Image of SNC Dream Chaser in Orbit. Image courtesy of Sierra Nevada Corporation.

Sierra Nevada Corporation (SNC), a global aerospace and national security leader owned by Eren and Fatih Ozmen, received its Shooting Star transport vehicle at the company’s Colorado production facility, marking the beginning of a key integration phase. This phase includes installation of the SNC-built Passive Common Berthing Mechanism that will allow SNC’s Dream Chaser Tenacity spaceplane, the first orbital vehicle in the company’s Dream Chaser fleet, to berth to the International Space Station.

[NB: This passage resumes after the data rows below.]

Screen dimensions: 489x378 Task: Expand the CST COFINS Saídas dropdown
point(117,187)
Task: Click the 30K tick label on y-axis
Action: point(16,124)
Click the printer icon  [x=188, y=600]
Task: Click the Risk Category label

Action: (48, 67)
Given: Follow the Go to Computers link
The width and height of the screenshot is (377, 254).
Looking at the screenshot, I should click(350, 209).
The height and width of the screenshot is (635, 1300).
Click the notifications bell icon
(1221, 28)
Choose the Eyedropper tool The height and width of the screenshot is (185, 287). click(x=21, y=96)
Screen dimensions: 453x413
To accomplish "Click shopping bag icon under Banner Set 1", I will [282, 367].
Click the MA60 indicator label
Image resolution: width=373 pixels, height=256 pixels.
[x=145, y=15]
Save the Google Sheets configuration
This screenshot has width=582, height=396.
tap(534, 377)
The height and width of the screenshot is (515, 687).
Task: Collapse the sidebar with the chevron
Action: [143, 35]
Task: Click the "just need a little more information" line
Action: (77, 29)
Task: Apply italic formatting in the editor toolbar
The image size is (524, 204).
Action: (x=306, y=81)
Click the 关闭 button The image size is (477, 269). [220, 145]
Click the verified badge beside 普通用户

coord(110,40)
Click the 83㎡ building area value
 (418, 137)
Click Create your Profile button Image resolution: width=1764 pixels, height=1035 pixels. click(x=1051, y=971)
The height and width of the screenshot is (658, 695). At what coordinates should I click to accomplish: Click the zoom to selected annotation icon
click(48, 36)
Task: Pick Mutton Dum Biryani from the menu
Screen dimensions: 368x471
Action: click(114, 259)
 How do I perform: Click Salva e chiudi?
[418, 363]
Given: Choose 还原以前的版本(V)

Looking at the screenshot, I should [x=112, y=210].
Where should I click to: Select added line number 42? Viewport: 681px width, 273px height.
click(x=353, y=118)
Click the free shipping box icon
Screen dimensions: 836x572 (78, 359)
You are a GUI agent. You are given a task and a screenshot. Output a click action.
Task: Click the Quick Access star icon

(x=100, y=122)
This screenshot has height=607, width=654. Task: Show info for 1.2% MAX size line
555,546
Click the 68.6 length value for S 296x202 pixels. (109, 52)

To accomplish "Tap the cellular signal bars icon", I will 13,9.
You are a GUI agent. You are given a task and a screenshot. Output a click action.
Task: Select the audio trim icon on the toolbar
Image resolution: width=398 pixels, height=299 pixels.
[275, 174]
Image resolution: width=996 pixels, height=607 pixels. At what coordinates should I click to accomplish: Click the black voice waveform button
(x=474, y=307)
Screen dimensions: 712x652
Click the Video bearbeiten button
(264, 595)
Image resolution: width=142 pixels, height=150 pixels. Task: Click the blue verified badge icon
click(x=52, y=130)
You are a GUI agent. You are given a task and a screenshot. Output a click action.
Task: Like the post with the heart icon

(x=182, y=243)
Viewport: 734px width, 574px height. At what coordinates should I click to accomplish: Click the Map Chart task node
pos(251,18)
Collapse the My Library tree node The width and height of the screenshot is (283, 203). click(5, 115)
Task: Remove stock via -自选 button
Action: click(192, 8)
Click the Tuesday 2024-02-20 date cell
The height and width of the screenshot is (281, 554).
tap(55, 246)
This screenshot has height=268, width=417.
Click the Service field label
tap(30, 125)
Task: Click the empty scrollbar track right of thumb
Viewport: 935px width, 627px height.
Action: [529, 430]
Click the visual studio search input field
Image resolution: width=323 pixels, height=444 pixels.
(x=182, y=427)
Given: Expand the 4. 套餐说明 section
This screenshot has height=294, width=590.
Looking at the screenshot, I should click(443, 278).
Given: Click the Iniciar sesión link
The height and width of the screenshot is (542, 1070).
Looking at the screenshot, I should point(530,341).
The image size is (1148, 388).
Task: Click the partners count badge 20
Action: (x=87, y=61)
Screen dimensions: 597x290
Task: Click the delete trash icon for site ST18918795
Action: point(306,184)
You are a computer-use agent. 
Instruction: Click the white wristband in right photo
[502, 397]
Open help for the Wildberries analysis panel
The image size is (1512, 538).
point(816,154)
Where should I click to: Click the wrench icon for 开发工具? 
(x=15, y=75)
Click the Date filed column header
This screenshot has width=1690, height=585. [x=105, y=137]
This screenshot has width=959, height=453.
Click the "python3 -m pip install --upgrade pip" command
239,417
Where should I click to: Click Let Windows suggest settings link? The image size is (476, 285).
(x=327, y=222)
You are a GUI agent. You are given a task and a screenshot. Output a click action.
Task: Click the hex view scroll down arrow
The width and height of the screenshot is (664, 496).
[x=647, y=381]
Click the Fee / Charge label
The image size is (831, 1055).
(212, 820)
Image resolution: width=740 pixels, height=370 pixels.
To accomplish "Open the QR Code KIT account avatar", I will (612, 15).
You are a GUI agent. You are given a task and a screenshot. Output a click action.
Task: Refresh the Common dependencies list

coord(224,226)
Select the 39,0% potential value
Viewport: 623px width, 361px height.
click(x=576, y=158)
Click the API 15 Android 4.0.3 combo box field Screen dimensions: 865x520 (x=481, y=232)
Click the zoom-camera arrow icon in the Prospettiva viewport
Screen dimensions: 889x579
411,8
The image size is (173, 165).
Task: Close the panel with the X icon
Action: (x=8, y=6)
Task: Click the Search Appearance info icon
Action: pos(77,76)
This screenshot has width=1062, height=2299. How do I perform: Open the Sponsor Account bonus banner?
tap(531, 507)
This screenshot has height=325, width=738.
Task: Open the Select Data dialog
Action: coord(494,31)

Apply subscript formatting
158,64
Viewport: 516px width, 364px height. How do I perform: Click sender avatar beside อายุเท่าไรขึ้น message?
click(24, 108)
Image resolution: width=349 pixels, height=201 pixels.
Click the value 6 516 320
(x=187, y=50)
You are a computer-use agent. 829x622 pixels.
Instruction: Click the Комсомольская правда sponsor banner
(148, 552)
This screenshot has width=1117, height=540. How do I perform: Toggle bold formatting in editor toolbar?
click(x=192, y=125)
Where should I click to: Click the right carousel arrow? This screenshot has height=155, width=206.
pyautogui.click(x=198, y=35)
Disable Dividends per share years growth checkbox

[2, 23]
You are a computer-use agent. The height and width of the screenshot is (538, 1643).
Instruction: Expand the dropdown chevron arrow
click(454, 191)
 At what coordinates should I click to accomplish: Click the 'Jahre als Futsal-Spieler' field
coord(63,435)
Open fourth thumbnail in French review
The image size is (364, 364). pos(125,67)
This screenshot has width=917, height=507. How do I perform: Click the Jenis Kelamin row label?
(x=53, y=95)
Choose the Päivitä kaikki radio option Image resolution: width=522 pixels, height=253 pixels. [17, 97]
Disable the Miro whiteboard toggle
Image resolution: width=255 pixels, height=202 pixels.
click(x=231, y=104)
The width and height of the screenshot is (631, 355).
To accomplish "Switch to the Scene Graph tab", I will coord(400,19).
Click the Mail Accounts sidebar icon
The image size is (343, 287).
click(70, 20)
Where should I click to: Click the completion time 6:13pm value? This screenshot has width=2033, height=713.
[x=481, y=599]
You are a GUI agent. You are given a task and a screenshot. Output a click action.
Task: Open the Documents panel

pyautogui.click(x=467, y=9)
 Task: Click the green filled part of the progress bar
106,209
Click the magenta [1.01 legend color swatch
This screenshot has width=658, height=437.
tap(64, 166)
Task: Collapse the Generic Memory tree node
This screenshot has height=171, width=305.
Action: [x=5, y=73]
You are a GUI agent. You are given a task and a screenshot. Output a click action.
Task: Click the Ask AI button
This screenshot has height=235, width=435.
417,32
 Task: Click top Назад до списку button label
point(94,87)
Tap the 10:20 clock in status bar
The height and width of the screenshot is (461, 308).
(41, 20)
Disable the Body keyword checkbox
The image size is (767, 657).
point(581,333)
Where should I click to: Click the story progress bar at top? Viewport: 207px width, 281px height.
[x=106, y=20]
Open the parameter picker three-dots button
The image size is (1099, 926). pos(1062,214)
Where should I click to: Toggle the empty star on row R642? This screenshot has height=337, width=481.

Shooting Star is a 16-foot tall attachment to Dream Chaser that has capacity for more than 10,000 pounds of additional payloads to the International Space Station. It represents the first composite pressure vessel ever test-verified for visiting the International Space Station.

“This is a landmark milestone, not only for SNC, but for all of space exploration,” said SNC owner and CEO, Fatih Ozmen. “This state-of-the-art, mission-ready structure is a testament to SNC’s ability to deliver more capabilities to our customer without compromising on design.”

Built primarily from advanced composite materials, Shooting Star has a high strength-to-weight ratio, allowing it to achieve a high payload capacity to the space station. The structure was manufactured by subcontractor Applied Composites to SNC’s design requirements and recently shipped from its San Diego, California facility, to Louisville, Colorado, where it will be integrated by SNC.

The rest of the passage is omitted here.